In formulating the objectives of cybersecurity and cyber resilience, the bill still places excessive emphasis on a state-centered approach, prioritizing the protection of national interests, and lacks any reference to individual protection. Every cyber threat and attack that occurs ultimately affects individual citizens as primary victims.

Furthermore, the bill also carries legal uncertainty in the governance of cybersecurity and cyber resilience, particularly concerning the regulation of providers of products with digital elements (PDE), which overlaps with electronic system providers (PSEs) as regulated in the Law on Electronic Information and Transactions (ITE Law).

The uncertainty is not only in the area of regulation but also in enforcement, which involves supervisory agencies in each sector. This overlap may cause administrative friction and conflict, potentially disrupting the public’s ability to enjoy a safe and secure digital environment.

Another issue is the regulation of artificial intelligence, including a code of ethics. We understand that legislation constitutes an essential infrastructure for developing the technology, so it must adopt and optimize AI and provide related standardization.

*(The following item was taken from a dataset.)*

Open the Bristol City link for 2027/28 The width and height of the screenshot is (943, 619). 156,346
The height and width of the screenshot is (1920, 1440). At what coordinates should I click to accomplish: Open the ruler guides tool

However, the emphasis should not rest on ethical standards, considering that ethics belongs to the realm of soft law. As one of the approaches to AI governance, ethics is, by nature, based on voluntarism. Therefore, state recognition of ethical principles should not be formalized through a legally binding regulation.

The bill also conflates cybersecurity policy with cybercrime when in fact, cybersecurity legislation should strictly describe the implementation of technical measures designed to secure computer systems from attacks and system failures.